Key management is a significant part of secure wireless communication. In IEEE 802.11i standard, 4-way handshake protocol is designed to exchange key materials and generate a fresh pairwise key for subsequent data transmissions between the mobile supplicant and the authenticator. Due to several design flaws, original 4-way handshake protocol cannot provide satisfying security and performance. In this study, we adopt formal specification and verification methods to analyze the 4-way handshake protocol. We give its formal models utilizing two kinds of High-level Petri Nets. Based on these formal models, we use two verification methods, model checking and insecure states deduction, to perform an integrated security verification process. The verification results confirm that the 4way handshake protocol is vulnerable to Denial-of-Service attack during handshake.
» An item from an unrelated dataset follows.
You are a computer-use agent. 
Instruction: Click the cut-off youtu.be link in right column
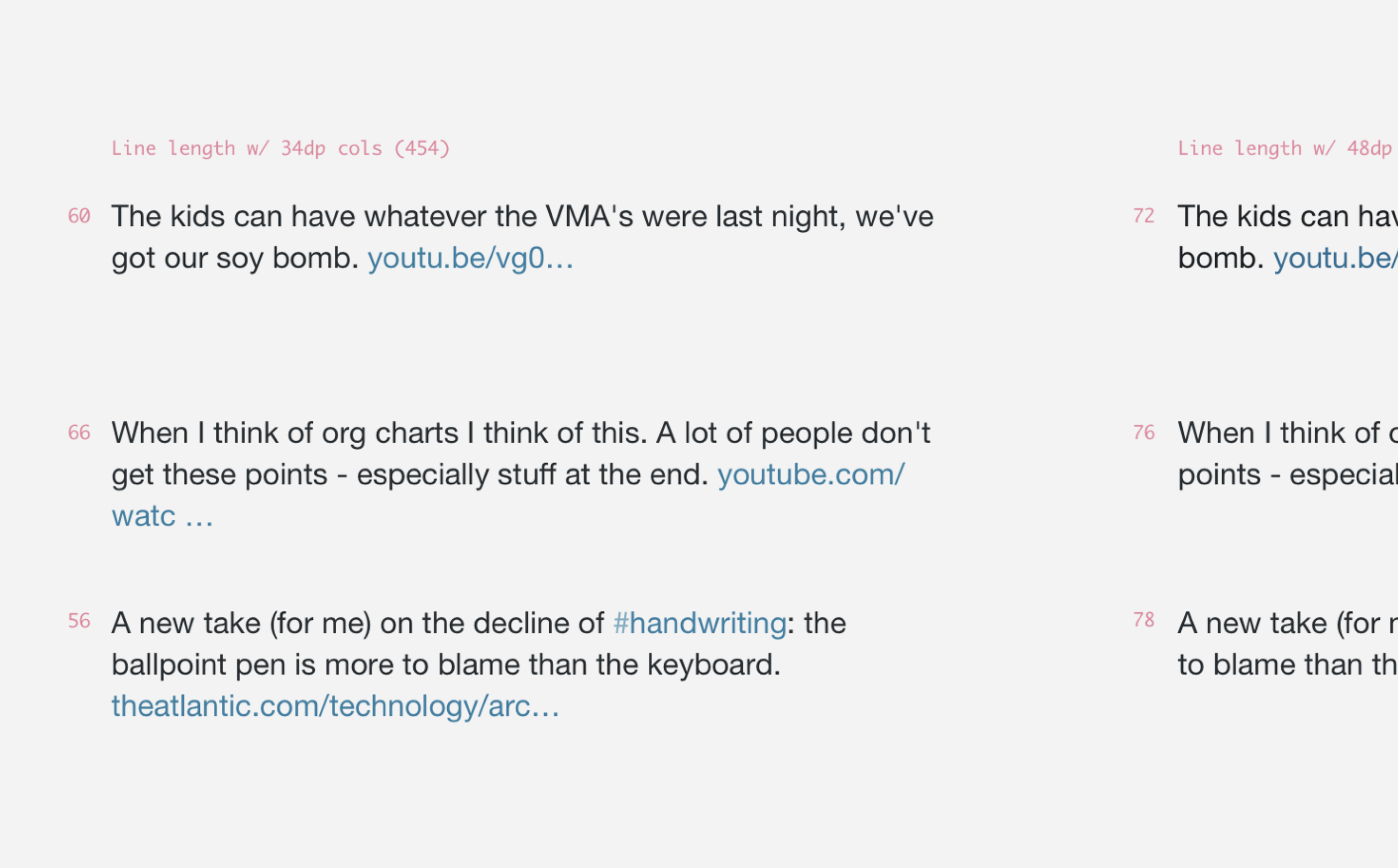tap(1335, 258)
To repair such vulnerability, we propose an improved key management scheme named enhanced two-way handshake protocol. According to security analysis and performance evaluation, our proposal could provide stronger security capability and cost less computation and communication time.
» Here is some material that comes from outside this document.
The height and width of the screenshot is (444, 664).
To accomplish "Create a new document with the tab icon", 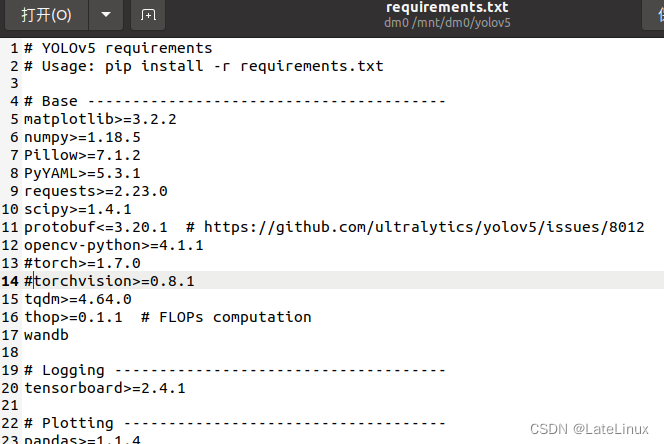I will [x=148, y=15].
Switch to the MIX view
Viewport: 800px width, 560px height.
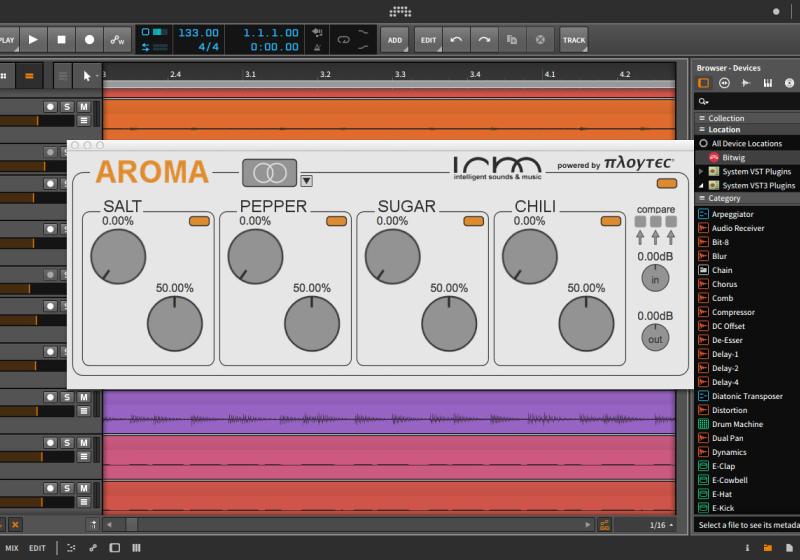click(x=12, y=548)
According to above verification results, the 4-way handshake protocol is vulnerable to a kind of DoS attack [4]. The authenticator firstly sends Msg1 and waits for Msg2 in a period of timeout. If the authenticator does not receive Msg2 before timeout, it will retransmit Msg1. Therefore the supplicant calculates a new PTK every time it receives Msg1. The intruder just makes good use of this weakness to launch an attack. Firstly, it forges a spurious Msg1 and sends it to the authenticator right after the authenticator sending normal Msg1. Mobile supplicant does not have strong ability to distinguish the genuine Msg1 from the forged one and considers the forged one as a retransmitted packet. It deals with them in the same way and computes PTK twice. When the normal Msg3 arrives, verifying the MIC in Msg3 will be destined to fail. Such behaviors result in the unexpected termination of handshake.
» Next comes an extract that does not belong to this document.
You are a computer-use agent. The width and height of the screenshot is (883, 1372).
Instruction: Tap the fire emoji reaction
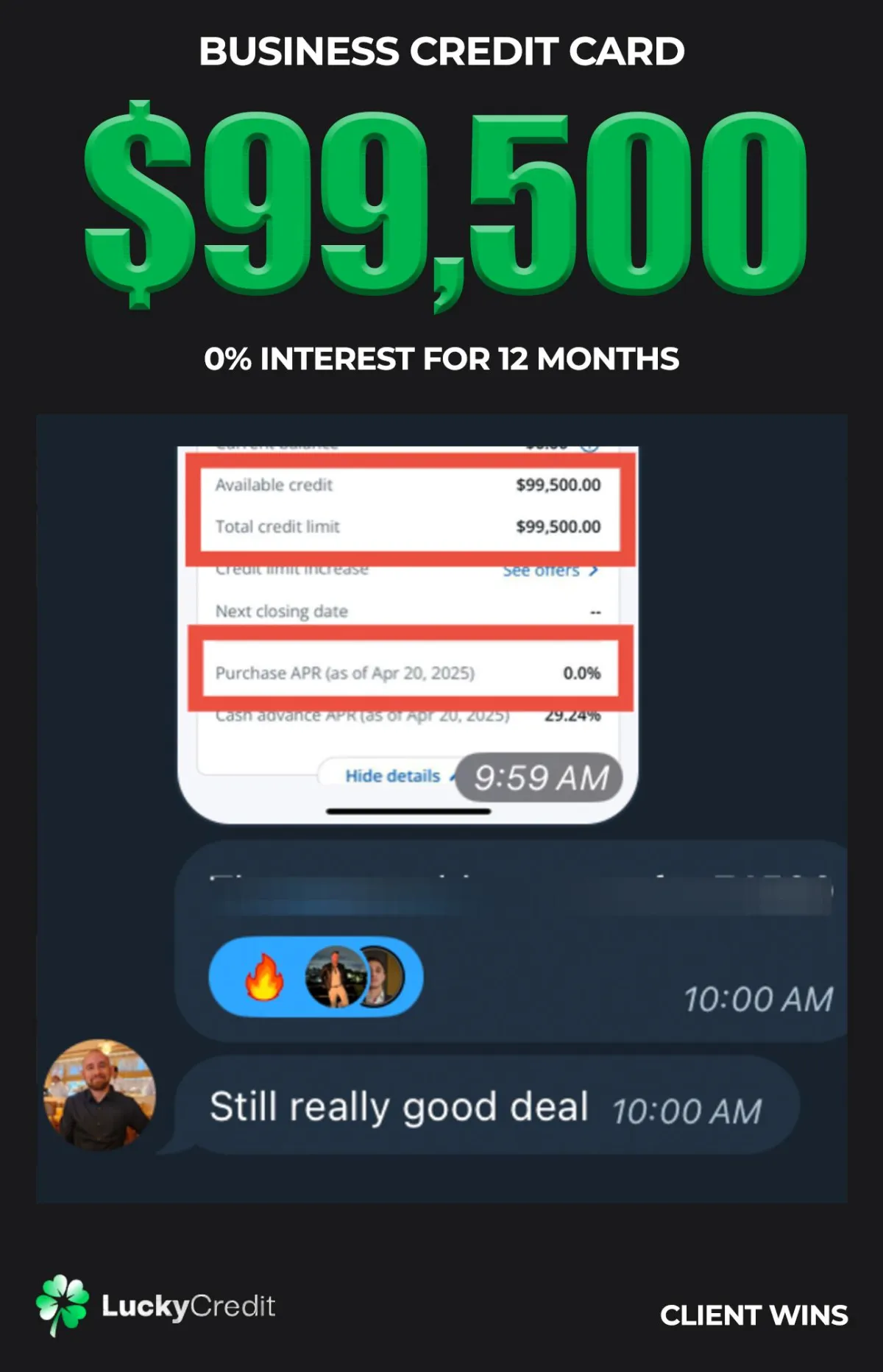click(264, 977)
Enhanced Two-way Handshake Protocol Ref. proposes an improvement named Nonce Re-use. It can effectively avoid the DoS attack mentioned above. However, it may result in another DoS attacks against CPU resources. These two DoS attacks can not make a satisfying tradeoff. Ref. presents another improvement. It intends to reduce flows of 4-way handshake, but effectively avoids this DoS attacks. In this improvement, two kinds of counters are introduced to prevent replay attacks, but it is quite hard to synchronize the counters. What is worse, installing PTK process needs a timeout period. The additional cost obstructs the adoption of two-way handshake protocol.

Security Analysis The purpose of original 4-way handshake includes three aspects. First, confirm both sides have the same PMK. Second, generate PTK with nonces provided by each side. Third, install PTK to synchronously protect the following process. The enhanced two-way handshake protocol we proposed can effectively achieve these purposed without introducing other vulnerability and security weakness.

It is a significant issue to design secure and efficient key management protocol in 802.11i standard. The original 4-way handshake protocol could not provide satisfying security and performance. In this paper, we model the 4-way handshake protocol with two kinds of High-level Petri Nets. Based on these formal models, we perform an integrated formal verification using model checking method and insecure states deduction methods. The verification results show that the 4way handshake protocol is vulnerable to DoS attack during handshake. To repair such vulnerability, we propose a new improvement, called enhanced two-way handshake protocol. According to security analysis and performance evaluation, our proposal is a more reliable key management scheme and costs less computation and communication time. Our future research will focus on the simulation study and the actual implementation of the enhanced two-way handshake protocol. We shall verify its security under more attack models, and its performance will be measured and compared with other WLAN key management protocols.